* [WHAT THE TASK REQUIRES] Rewrite the records from the line with "Where should I" to the line with "pos(1172,408)", replacing "thumbnail" with "preview image" and leaving everything else unchanged. Omit the pictures from the answer.

* [EXTRACTED RECORDS]
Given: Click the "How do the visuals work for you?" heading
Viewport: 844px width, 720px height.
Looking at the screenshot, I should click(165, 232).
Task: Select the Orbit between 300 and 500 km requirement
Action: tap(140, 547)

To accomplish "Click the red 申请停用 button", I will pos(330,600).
---
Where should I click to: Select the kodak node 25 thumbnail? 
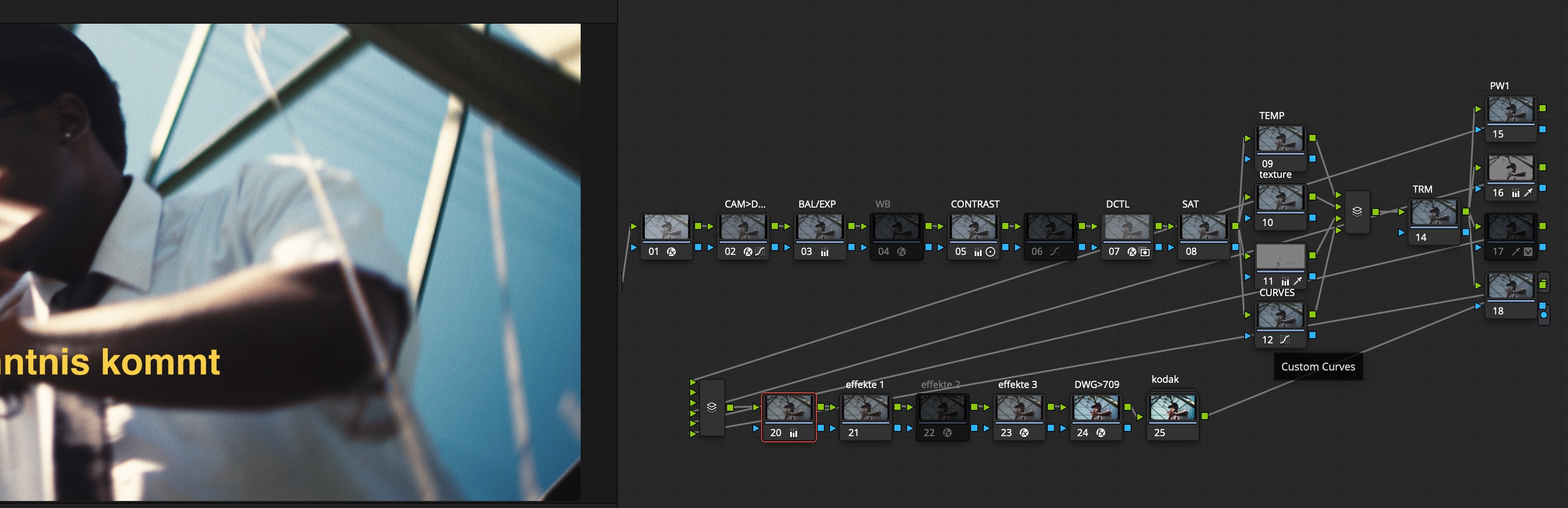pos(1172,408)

* [ANSWER TO THE TASK]
Where should I click to: Select the kodak node 25 preview image? 
pos(1172,408)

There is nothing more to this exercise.